◆ Page excerpt
== == ==
History on Display: The Jane Addams Hull House Museum

A few days ago, My Own True Love and I took a few hours off to visit a museum that’s been on our list for several years now: the Jane Addams Hull House museum. Jane Addams (1860-1935) and Hull House stand in the center of a Venn diagram of many of our interests: historical women who made a difference, late 19th and early 20th century reformers in general and the settlement house movement in particular, Chicago history, and the immigrant experience in America.

We were familiar with the basic story of Hull House: Jane Addams and Ellen Gates Starr were introduced to the concept of settlement houses, in which middle-class and upper-class reformers “settled” in group houses in poor urban neighborhoods, on a visit to London. On their return to the United States, they founded Hull House* in a densely populated, largely immigrant neighborhood in Chicago’s Near West Side. The settlement house offered a variety of social programs to neighborhood residents. All of which is true, but neither of us was prepared for the sheer scope of the Hull House project.
== == ==
◆ Extracted records
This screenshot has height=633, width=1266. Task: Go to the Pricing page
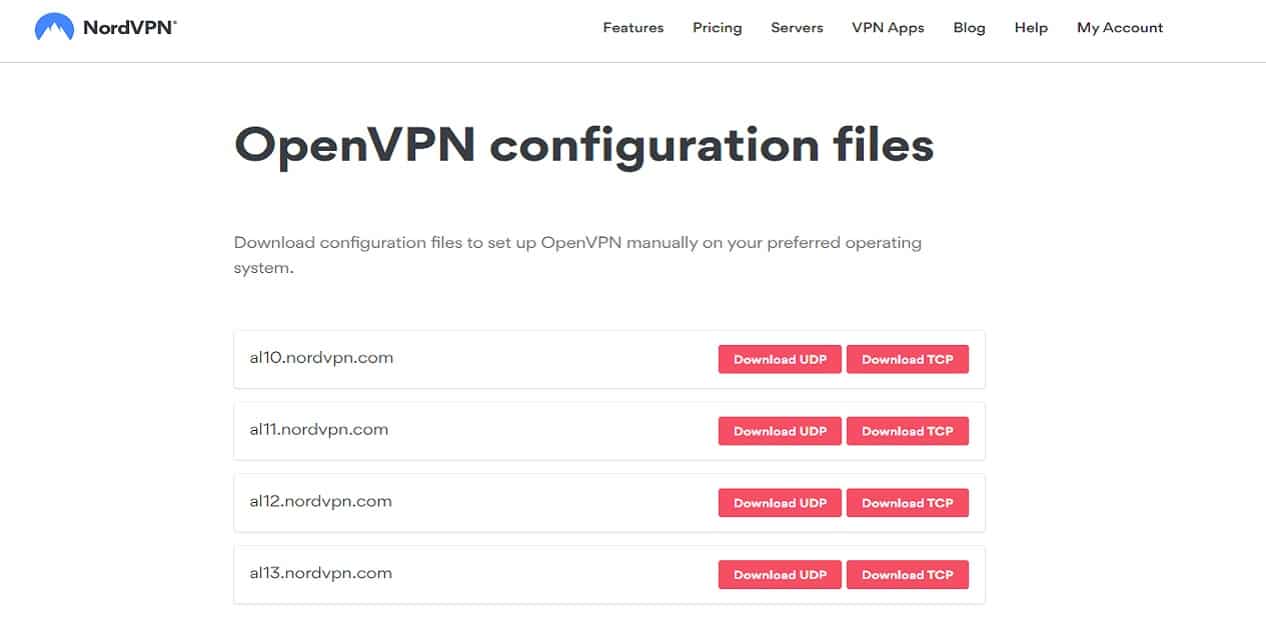[x=717, y=28]
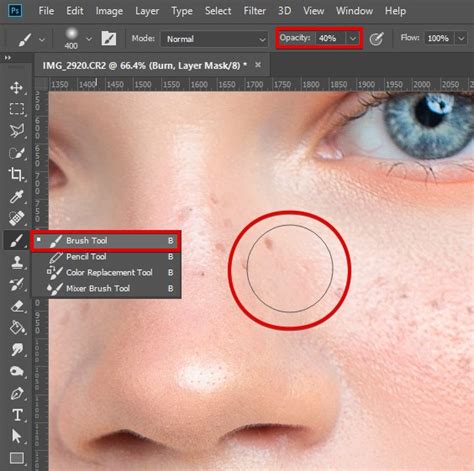474x471 pixels.
Task: Select the Crop tool
Action: [x=16, y=174]
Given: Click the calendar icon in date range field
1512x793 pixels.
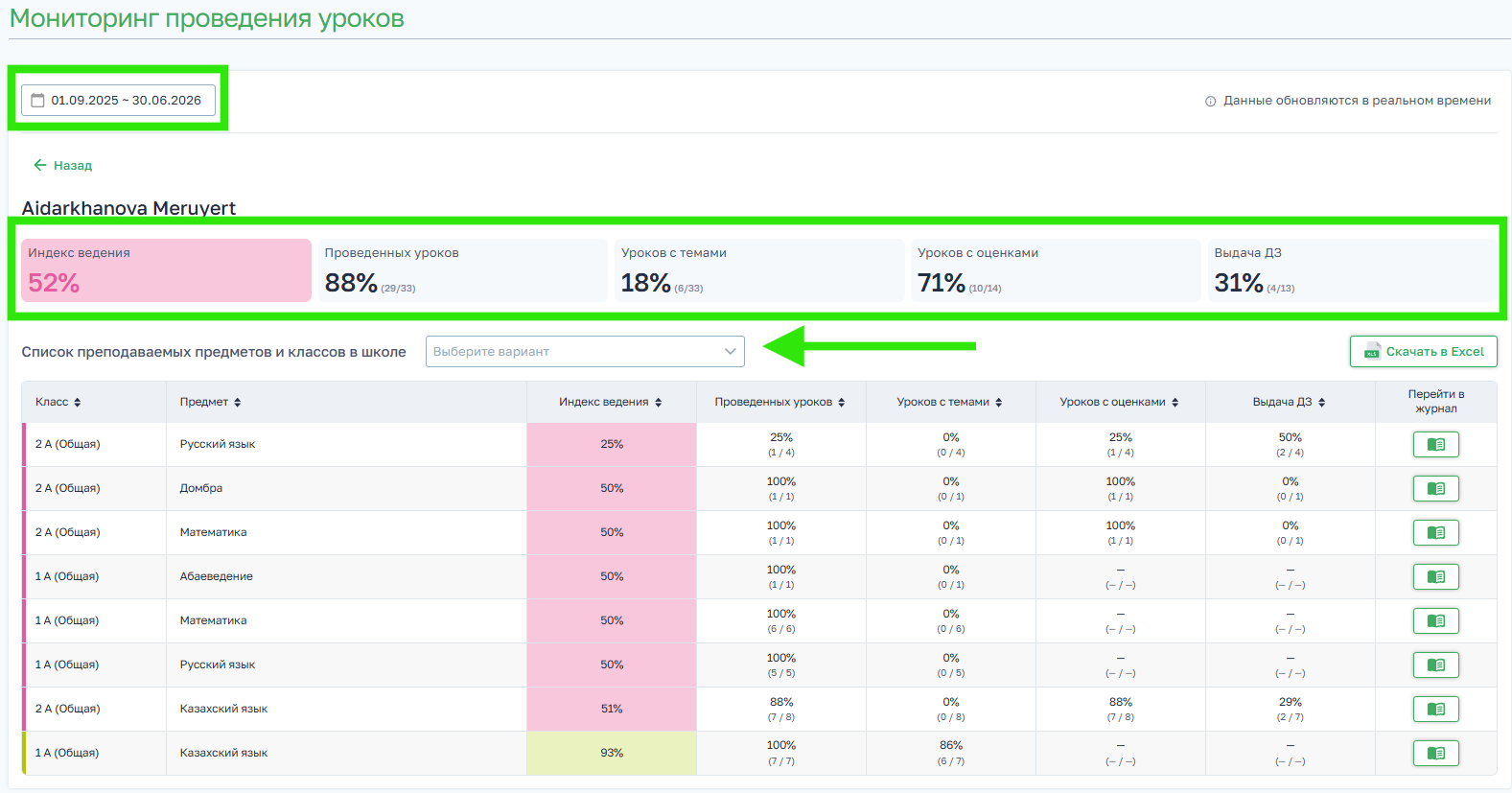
== == ==
◆ Task 1
Set down, word for word, the part of the Hull House post that opens with the words containing "We were familiar" and closes with "Hull House project.".
◆ Task 2
According to the Hull House post, why did Jane Addams and Hull House draw the writer and My Own True Love to the museum?
The rows come from a different source than the Hull House post.

◆ Final answer 1
We were familiar with the basic story of Hull House: Jane Addams and Ellen Gates Starr were introduced to the concept of settlement houses, in which middle-class and upper-class reformers “settled” in group houses in poor urban neighborhoods, on a visit to London. On their return to the United States, they founded Hull House* in a densely populated, largely immigrant neighborhood in Chicago’s Near West Side. The settlement house offered a variety of social programs to neighborhood residents. All of which is true, but neither of us was prepared for the sheer scope of the Hull House project.

◆ Final answer 2
Addams and Hull House sit at the center of many of their shared interests. These are historical women who made a difference, late 19th and early 20th century reformers and the settlement house movement, Chicago history, and the immigrant experience in America.